The Upper Tribunal DISMISSES this appeal. The Tribunal decides that DBS made neither a mistake on a point of law nor a mistake in any finding of fact within section 4(2) (b) of the Safeguarding Vulnerable Groups Act 2006 . Under section 4(5) of the 2006 Act , the Upper Tribunal confirms DBS’ decision of 31 August 2022. ORDER THE UPPER TRIBUNAL ORDERS that, without the permission of this Tribunal: No one shall publish or reveal the name or address of any of the following: (a) MC, who is the Appellant in these proceedings; (b) TS and DS, who are service users mentioned in evidence; or any information that would be likely to lead to the identification of any of them or any member of their families in connection with these proceedings. Any breach of this order is liable to be treated as a contempt of court and may be punishable by imprisonment, fine or other sanctions under section 25 of the Tribunals, Courts and Enforcement Act 2007 . The maximum punishment that may be imposed is a sentence of two years’ imprisonment or an unlimited fine. REASONS FOR DECISION Introduction

1. In these reasons: - “2006 Act” means the Safeguarding Vulnerable Groups Act 2006 ; - “DBS” means Disclosure and Barring Service. Factual background

2. On 31 August 2022, DBS decided to include the Appellant on the list of persons barred from working with children, as well as the list of persons barred from working with vulnerable adults. DBS made the following findings regarding the incident which prompted the Appellant’s referral to DBS: “On 27 April 2021, whilst working as a Support Worker assisting two vulnerable adults (TS and DS) in the community, you (along with your colleague) left TS and DS alone and unsupervised in a vehicle for a period of at least 20 minutes. The Support Plans of TS and DS do not allow for the vulnerable adults to be left alone in such a manner. Given their support needs, such neglect left TS and DS at risk of both emotional and physical harm. …DBS does not accept that you were able to appropriately supervise TS and DS from within the TK Maxx store you entered on 27 April 2021. If DS had exited the vehicle on his own, or if he were to have had an epileptic seizure (for example), we do not believe you would have been aware enough or close enough to respond quickly enough in order to keep the vulnerable adult safe from harm. Your comments about why you entered the store with your colleague (instead of one of you remaining in the vehicle) gives us some concerns over your poor problem-solving skills. If you wanted to confer with your colleague over what items to buy for DS, there were other ways of achieving this which did not place the vulnerable adults at risk of harm due to being left unsupported. You seemingly did not accept that members of the public had legitimate cause for concern over the wellbeing of TS and DS, instead believing that this matter had been flagged with Police due to some other motivation on the part of the witnesses. Your lack of acknowledgement of the risk involved in leaving TS and DS unsupported, in addition to your apparent lack of concern for others in acting as you did above (as per your caution and the Allegations listed) give the DBS significant concerns over your lack of empathy towards others.”

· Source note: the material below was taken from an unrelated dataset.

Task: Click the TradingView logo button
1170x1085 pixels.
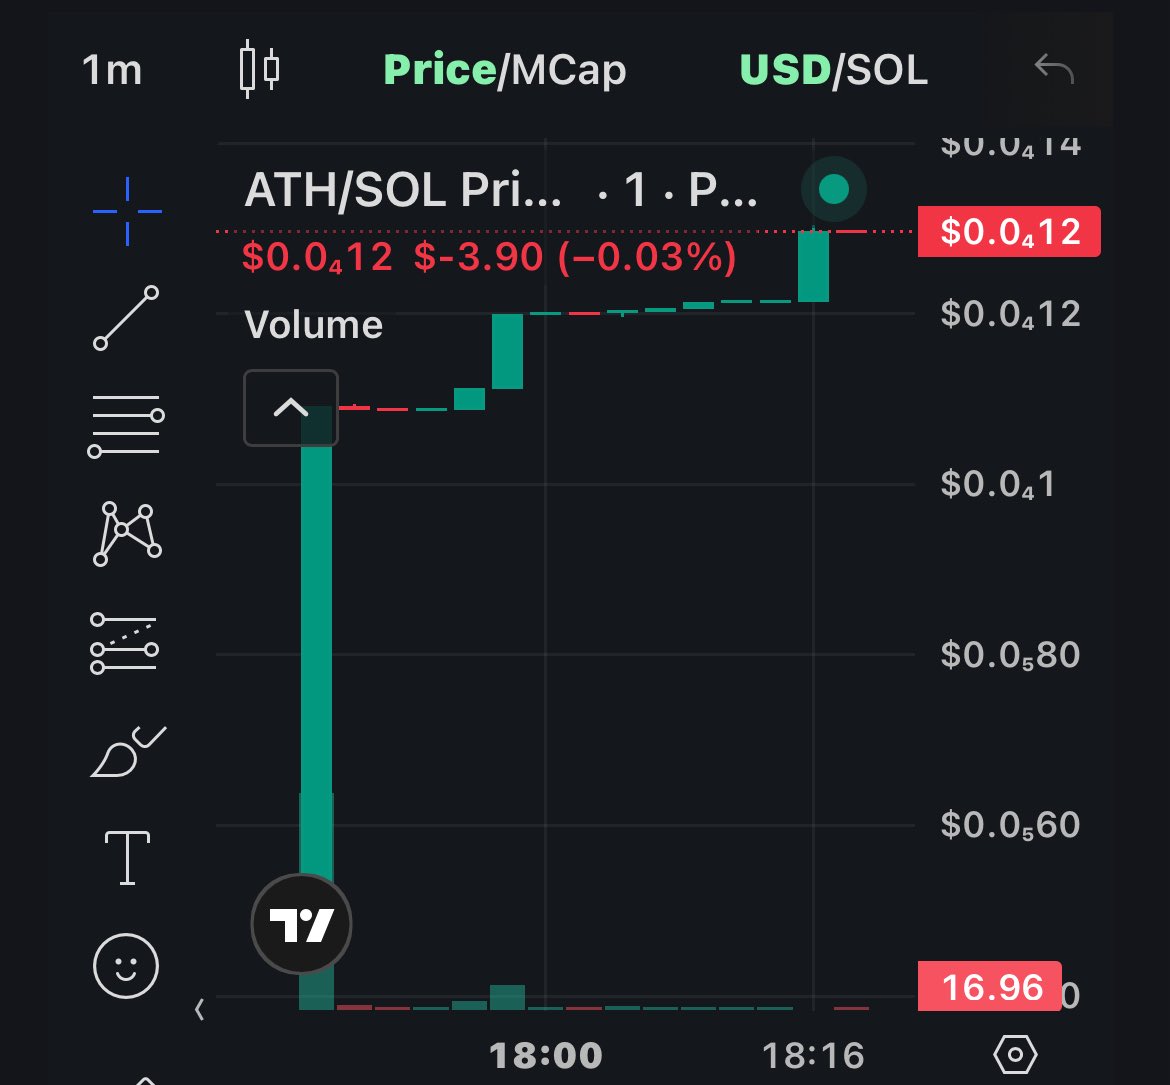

3. Regarding the Appellant’s work as a support worker, DBS also relied on another incident. In relation to this incident, DBS found: “On 11 April 2011, whilst employed as Support Worker at Middlebeck Drive, you left your shift approximately 30 minutes before your designated rota finish time without permission to do so, and without informing the remaining colleague left on shift, thereby leaving unsafe staffing levels.”

4. We are sure that DBS meant to describe the above incident as having occurred on 11 April 2021, because that is the date specified in records supplied to DBS by the Appellant’s former employer.

5. In addition to the above findings, DBS also found that there was evidence of “multiple incidents” in which the Appellant used violence against persons whom he considered had mistreated him. The Appellant had “an apparent propensity towards using violence”, had used violence “against a range of victims in a number of different contexts”, and the DBS had “significant concerns over your apparent pro-violence beliefs”.

6. Despite DBS’ analysis, only two incidents of violence were the subject of findings of fact in DBS’ barring decision letter. The first occurred in 2009, twelve years before the Appellant’s referral to DBS and, on DBS’ findings, involved him slapping his partner twice (to the head and face) and pulling her hair. The Appellant was given a police caution for common assault. The police evidence supplied to DBS about this incident stated: “[Appellant] slapped the head of his 27 year old female partner, then grabbed her ponytail and pulled her hair causing pain. [Appellant] was arrested and fully admitted the offence in interview and was given a caution.”

7. The other incident occurred in 2012 and, on DBS’ findings, involved him grabbing a 14-year-old boy (his brother-in-law) by the neck and punching him repeatedly. The police evidence about this incident stated: “On 27/11/2012 [Appellant] and his 14 year old brother in law had a verbal altercation about the 14 year old not babysitting for [Appellant]. The following day [Appellant] allegedly entered the home address of the victim, grabbed him by the neck and punched him twice to the face, causing a bruised eye and bloody nose. The mother of the victim pulled [Appellant] off her Son. [Appellant] was arrested and denied the assault in interview. However he was charged with Battery, which was later discontinued at court due to [ the police report ends at this point ]”.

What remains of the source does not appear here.